Analyst · MDC Financial.

Hi. Thanks. In the quarter, we had a ruling from the tribunal in the Amkor versus Tessera case. And essentially the tribunal decided after some briefing from the parties to break the case into two phases. The first phase will have a short hearing, a two-day hearing in September that will -- at that point we’ll address whether or not the previous arbitrations’ orders are being adhered to properly. And the main part of the hearing or main part of the trial will occur next year, August 15th is the date that has now been set in 2011. Recall that the last arbitration took three years. I see no reason to predict a shorter arbitration this time around.
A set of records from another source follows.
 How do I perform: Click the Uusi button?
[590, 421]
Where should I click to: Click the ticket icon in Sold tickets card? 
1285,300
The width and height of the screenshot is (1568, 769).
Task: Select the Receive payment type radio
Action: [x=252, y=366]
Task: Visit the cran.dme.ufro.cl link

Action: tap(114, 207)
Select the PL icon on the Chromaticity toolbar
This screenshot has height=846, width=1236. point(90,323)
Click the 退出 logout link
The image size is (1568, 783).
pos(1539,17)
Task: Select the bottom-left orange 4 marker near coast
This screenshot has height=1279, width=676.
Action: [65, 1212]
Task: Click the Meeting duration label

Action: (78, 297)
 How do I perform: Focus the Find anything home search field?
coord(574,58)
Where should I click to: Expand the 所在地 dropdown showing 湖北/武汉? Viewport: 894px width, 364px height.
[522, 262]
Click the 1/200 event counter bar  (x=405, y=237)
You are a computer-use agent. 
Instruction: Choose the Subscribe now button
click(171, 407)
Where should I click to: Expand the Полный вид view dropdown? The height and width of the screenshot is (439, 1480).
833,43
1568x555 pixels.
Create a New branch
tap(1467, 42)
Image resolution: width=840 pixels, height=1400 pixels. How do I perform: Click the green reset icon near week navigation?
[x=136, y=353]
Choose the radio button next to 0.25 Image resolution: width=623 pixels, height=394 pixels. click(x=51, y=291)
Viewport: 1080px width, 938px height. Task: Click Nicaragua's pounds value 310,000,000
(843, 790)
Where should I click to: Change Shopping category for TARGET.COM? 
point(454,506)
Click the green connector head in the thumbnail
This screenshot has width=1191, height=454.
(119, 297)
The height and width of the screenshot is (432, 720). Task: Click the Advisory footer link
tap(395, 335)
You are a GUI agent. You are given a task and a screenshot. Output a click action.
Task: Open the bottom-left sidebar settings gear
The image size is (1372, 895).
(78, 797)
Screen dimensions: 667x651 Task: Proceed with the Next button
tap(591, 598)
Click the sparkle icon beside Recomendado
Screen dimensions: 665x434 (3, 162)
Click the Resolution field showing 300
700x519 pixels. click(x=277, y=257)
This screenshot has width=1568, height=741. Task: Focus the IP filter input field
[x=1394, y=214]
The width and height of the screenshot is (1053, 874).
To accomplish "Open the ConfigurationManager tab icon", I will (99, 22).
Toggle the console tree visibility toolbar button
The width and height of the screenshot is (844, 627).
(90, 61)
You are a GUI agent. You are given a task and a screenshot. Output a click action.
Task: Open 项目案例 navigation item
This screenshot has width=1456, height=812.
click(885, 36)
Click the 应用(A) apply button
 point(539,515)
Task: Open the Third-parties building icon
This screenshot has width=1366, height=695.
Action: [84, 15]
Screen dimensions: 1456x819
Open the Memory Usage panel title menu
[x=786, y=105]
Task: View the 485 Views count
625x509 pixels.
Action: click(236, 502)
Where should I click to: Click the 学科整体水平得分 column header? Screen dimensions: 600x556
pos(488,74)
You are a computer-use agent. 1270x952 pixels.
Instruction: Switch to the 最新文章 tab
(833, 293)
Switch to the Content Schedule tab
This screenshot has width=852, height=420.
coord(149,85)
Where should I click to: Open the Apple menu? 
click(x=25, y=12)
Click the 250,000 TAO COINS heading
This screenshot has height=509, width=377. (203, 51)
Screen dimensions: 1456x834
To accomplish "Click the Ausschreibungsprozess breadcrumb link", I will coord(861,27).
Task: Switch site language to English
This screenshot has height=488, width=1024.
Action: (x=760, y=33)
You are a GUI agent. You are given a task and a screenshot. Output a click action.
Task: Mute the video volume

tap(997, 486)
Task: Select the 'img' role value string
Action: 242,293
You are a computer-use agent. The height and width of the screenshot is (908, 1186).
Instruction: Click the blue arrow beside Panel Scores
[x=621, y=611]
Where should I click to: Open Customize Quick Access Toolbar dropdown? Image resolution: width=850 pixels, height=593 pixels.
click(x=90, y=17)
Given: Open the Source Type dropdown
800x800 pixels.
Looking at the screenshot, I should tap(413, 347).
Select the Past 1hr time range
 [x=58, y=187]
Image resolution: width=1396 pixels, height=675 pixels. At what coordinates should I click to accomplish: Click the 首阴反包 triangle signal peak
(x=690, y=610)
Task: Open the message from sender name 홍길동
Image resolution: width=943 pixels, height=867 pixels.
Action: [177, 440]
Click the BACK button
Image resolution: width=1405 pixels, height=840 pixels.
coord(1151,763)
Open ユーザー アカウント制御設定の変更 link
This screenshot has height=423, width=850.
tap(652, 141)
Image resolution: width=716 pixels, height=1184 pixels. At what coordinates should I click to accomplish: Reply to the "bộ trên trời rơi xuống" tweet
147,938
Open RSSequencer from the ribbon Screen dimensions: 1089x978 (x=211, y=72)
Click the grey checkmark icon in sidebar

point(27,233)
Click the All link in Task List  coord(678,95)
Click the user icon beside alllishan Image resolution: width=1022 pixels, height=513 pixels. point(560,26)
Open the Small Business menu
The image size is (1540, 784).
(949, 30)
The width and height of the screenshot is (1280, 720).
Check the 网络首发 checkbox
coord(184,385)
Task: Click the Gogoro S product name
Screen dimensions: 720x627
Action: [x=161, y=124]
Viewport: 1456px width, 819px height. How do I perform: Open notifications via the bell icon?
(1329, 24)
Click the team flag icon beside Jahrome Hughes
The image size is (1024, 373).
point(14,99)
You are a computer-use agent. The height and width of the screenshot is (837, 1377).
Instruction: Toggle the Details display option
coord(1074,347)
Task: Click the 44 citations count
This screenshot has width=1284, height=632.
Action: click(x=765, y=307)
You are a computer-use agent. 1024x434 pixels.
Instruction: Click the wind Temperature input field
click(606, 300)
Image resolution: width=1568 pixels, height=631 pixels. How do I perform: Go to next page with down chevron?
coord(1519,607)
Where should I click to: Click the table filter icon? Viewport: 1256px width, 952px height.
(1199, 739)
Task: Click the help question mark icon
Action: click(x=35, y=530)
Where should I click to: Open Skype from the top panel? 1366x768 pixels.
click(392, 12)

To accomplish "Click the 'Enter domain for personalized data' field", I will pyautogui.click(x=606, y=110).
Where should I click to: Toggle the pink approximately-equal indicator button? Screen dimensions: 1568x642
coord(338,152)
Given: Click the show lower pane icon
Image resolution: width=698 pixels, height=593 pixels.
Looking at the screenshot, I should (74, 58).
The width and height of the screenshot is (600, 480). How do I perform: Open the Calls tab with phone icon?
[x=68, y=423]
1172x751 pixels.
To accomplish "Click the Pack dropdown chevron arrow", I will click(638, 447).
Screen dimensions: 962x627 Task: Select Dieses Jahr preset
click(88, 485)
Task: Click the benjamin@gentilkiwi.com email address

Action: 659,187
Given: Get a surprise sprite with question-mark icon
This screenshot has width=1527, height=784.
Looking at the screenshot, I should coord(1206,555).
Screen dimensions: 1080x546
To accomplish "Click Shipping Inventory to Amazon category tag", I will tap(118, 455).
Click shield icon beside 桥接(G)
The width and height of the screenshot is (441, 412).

Michael Cohen - MDC Financial

Analyst · MDC Financial.

So the timeframe when you think finality would happen, it sounds like the end of 2011 or longer?

Barney Cassidy

Analyst · MDC Financial.

Longer.

Michael Cohen - MDC Financial

Analyst · MDC Financial.

Okay. Great. That’s very helpful. Thank you.

Hank Nothhaft

Management

Operator, are there any other question.

Operator

Operator

There are no questions at this time, sir. Are there any additional remarks?

Hank Nothhaft

Management

No. Thank you very much, everyone, for attending our call. We look forward to speaking with you sometime in the future and that’s the end of our call for today. Thank you very much.